I bring this up, because I plan to move to another city, pretty far away, in less than10 months.  And, I plan to go regardless if I have an engagement ring or not.  This fact is killing my mom a bit.  She is a loud mouth who always fears the worst, so she likes to lock things down before they even happen.  She has this terrible habit of not letting things naturally progress and I used to live my life like this, making people do things they don't want to do out of fear.  Perhaps, the fear that I am not good enough to get what I want.  These ultimatums are really insecurities, they manifest into so much more than just forceful promises.  In many ways, I believe they give a person doubt about you.  "Let me blindside you into loving me, because you could actually do better."  It sends the wrong message.
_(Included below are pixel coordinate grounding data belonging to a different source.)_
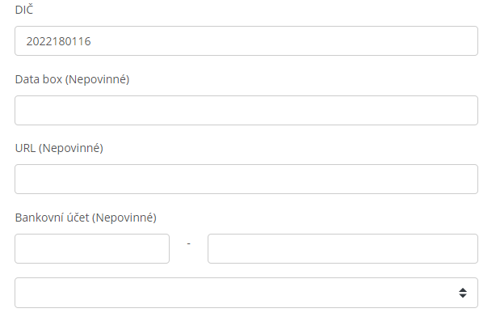Viewport: 496px width, 317px height.
Task: Select the URL text field
Action: pyautogui.click(x=246, y=180)
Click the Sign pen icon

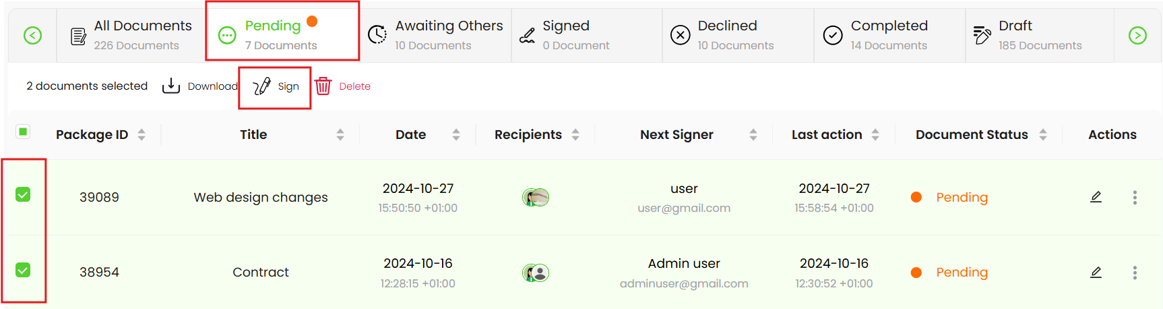tap(261, 86)
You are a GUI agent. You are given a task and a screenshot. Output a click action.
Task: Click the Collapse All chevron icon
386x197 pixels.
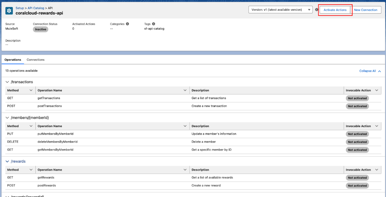[379, 71]
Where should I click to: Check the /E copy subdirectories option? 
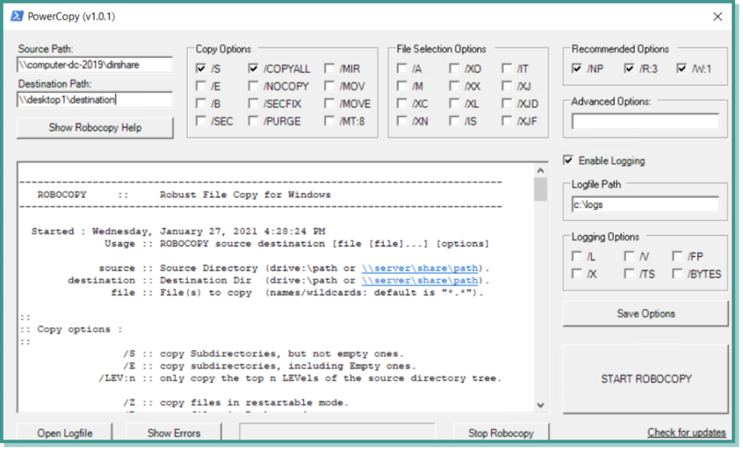[200, 86]
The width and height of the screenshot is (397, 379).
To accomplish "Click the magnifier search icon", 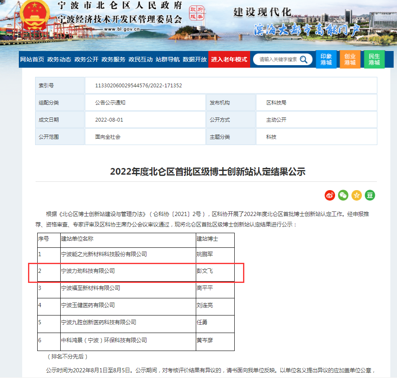I will [304, 59].
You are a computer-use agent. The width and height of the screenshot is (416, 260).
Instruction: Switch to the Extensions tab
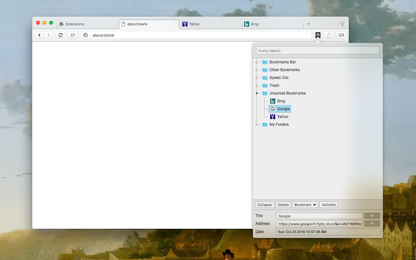pyautogui.click(x=88, y=24)
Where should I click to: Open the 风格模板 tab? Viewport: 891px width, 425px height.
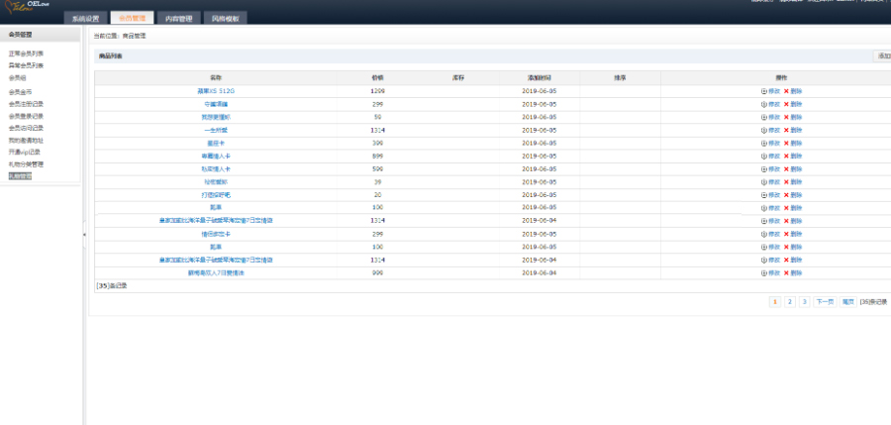pos(224,19)
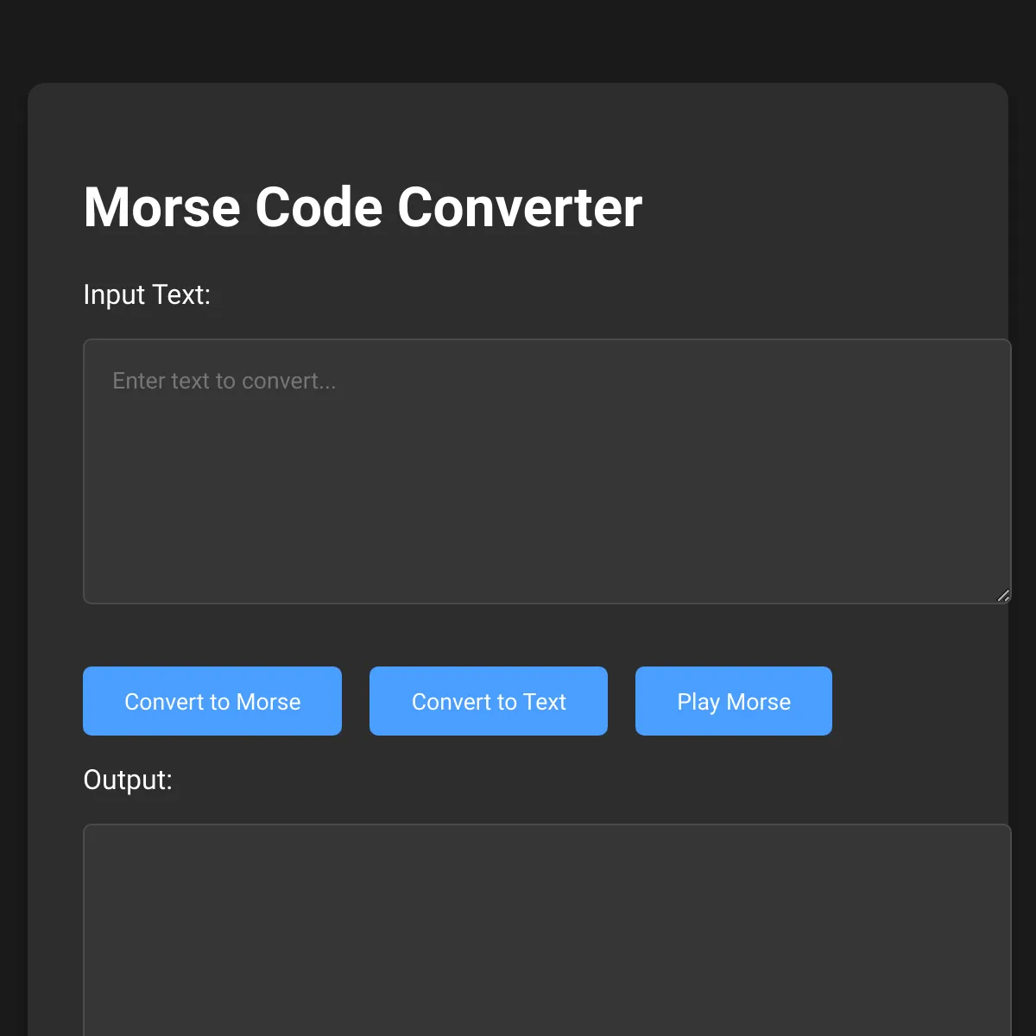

Sorry mom, but lately I have allowed myself to just enjoy the moment.  When I move, I will not live with Crush.  We have already discussed this.  I learned my lesson with cohabitation.  It works for many, it just didn't work for me. I have given myself to someone so fully and completely and when it was time to go, I had to leave, it was his home.  I will not do this to myself again.  I know it will be okay with us, but even if is isn't, I love the city I am moving to and I  believe I am supposed to go there, regardless of him, it's the only place I want to be.  It simply feels just like coming home.

I have this feeling of peace, of contentment, I'm satisfied.  I can't wait to see what the future has in store.  I am just going to roll with it a bit and enjoy the moment.

No ultimatums.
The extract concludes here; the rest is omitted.